İnsanlar’a hesapları yaklaştı.
Hâlbuki onlar gaflet içinde yüz çevirmektedir.
İnsanların (âhirette) hesaplarının görülmesi yaklaştı ama onlar, hâlâ gaflet içerisinde (Allah’ın dininden) yüz çevirip duruyorlar.1
1 Bakalım bu vurdumduymazlıkları daha ne kadar sürecek…
İNSANLAR için hesap görme vakti yaklaşıyor; ama onlar [bu yaklaşan şeye karşı] hâlâ inatla umursamazlık gösteriyorlar. 1
İnsanların hesaba çekilecekleri gün yaklaştı. Fakat onlar umursamaz bir şekilde bu gerçekten/Kuran’dan yüz çeviriyorlar. 16/77, 17/51, 33/63, 42/17, 54/50, 70/6...9, 18/57, 22/72, 32/22, 74/50- 51
İNSANLAR için yaptıklarının hesabını verme vakti oldukça yaklaştı; fakat onlar hâlâ gaflet içerisinde (bu gerçeğe) sırt çeviriyorlar.[2673]
[2673] Âyetle ilgili bir değerlendirme için sûrenin girişine bakınız.
Nâsa hesapları yaklaştı. Halbuki, onlar gaflet içinde yüz çevirir kimselerdir.
İnsanların hesap verme vakti yaklaştı. Ama onlar hâlâ koyu bir gaflet içinde haktan yüz çevirmekteler. [16, 1; 54, 1]
İnsanların hesapları yaklaştı, fakat onlar hala gaflet içinde yüz çevirmektedirler.
İnsanların hesap verme zamanı yaklaştı. Oysa onlar gaflet içinde yüz çevirmektedirler.
İnsanların hesabı yaklaşmış olmasına rağmen onlar, gaflet içinde yüz çeviriyorlar.
Hesapları yaklaştı; ama insanlar hâlâ gaflette, aldırmıyorlar.
Yaklaştı insanlara hesapları! Ve onlar hâlâ gaflet içinde yüz çevirip durmadalar.
yaķın oldı ādemįlerüñ ḥisābları anlar ġāfilliķ içinde yüz döndüricilerdür.
Yaḳın oldı ādemīlere ḥisābları. anlar ġāfillerdür, Ḥaḳdan yüz ḳaytarurlar.
İnsanların haqq-hesab vaxtı (qiyamət günü) yaxınlaşdı, onlar isə hələ də qəflət içindədirlər və (qiyamətə inanmaqdan) üz döndərirlər. (Qiyamət insanlar üçün nə qədər uzaq isə, Allahın dərgahında bir o qədər yaxındır.
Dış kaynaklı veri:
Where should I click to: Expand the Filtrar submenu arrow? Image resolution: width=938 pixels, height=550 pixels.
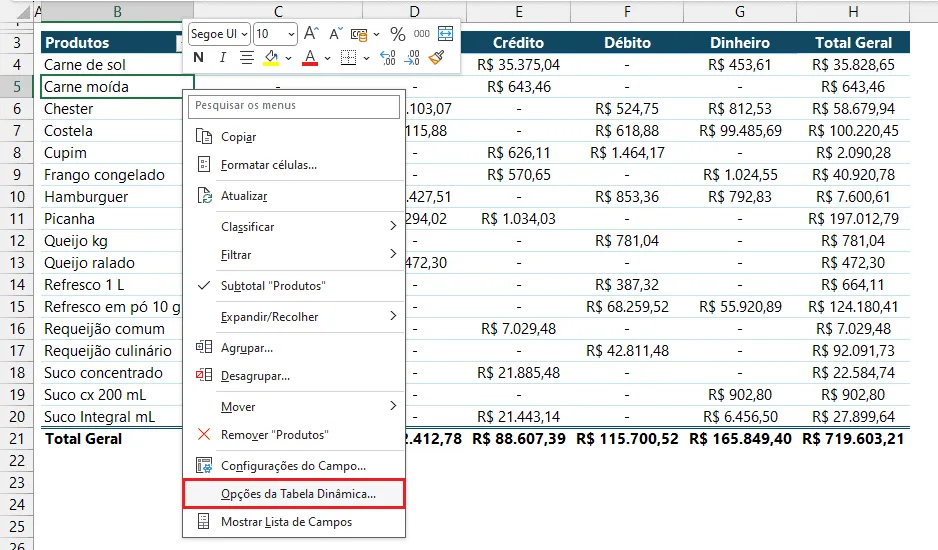click(393, 254)
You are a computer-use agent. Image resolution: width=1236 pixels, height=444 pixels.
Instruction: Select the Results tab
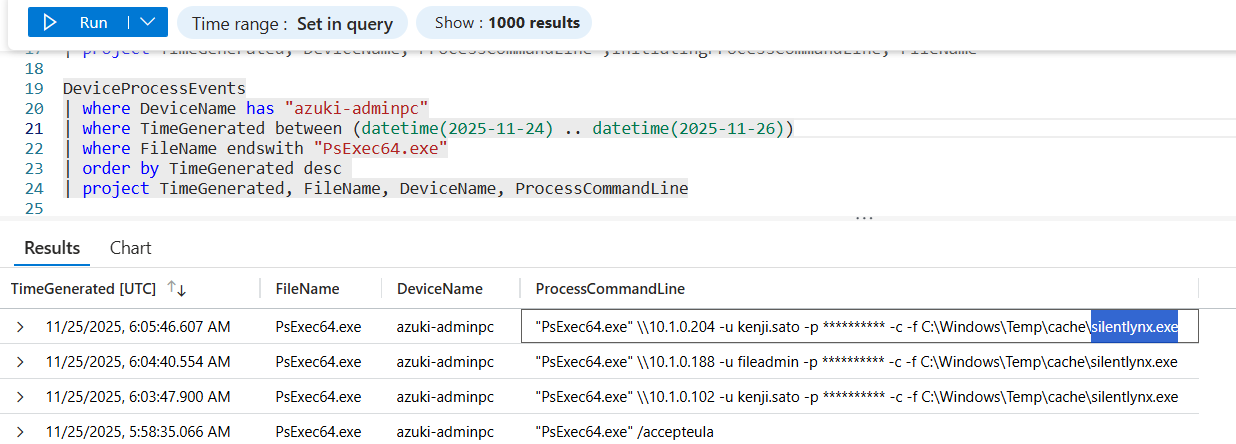coord(51,248)
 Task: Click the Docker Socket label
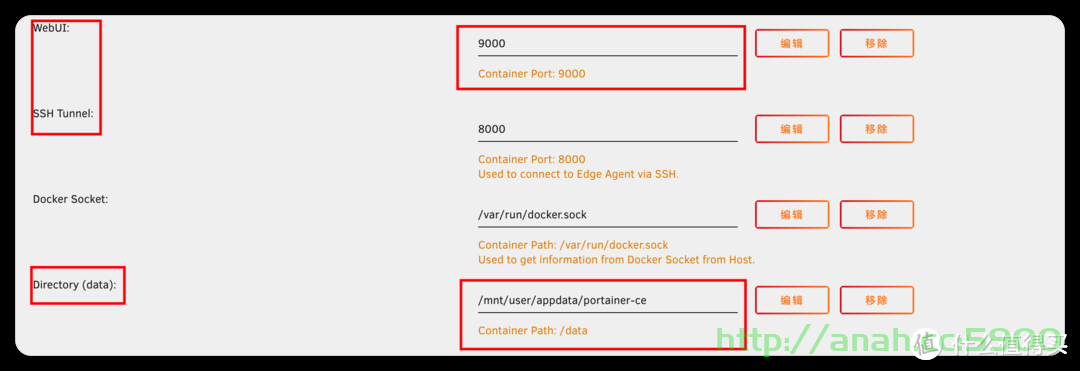point(70,199)
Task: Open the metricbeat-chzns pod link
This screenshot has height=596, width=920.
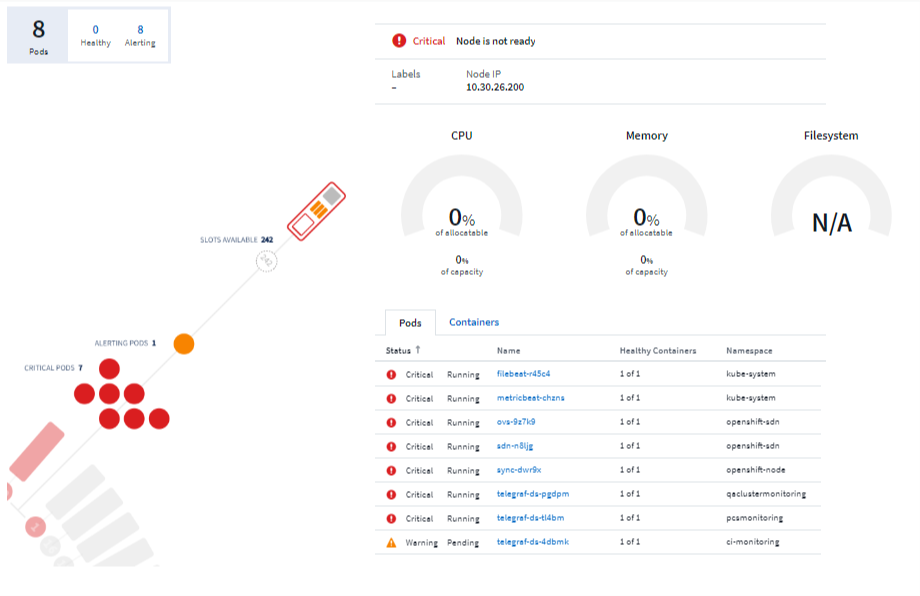Action: [530, 398]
Fani dünyaya, şan-şöhrətə olan meyl, varlanmaq həvəsi insanların başını elə qatmışdır ki, qiyamət günü barəsində əsla fikirləşmirlər).
Their reckoning draweth nigh for mankind, while they turn away in heedlessness.
Closer and closer to mankind(2662) comes their Reckoning: yet they heed not and they turn away.*
2662 Every minute sees them nearer to their doom, and yet they are sadly heedless, and even actively turn away from the Message that would save them.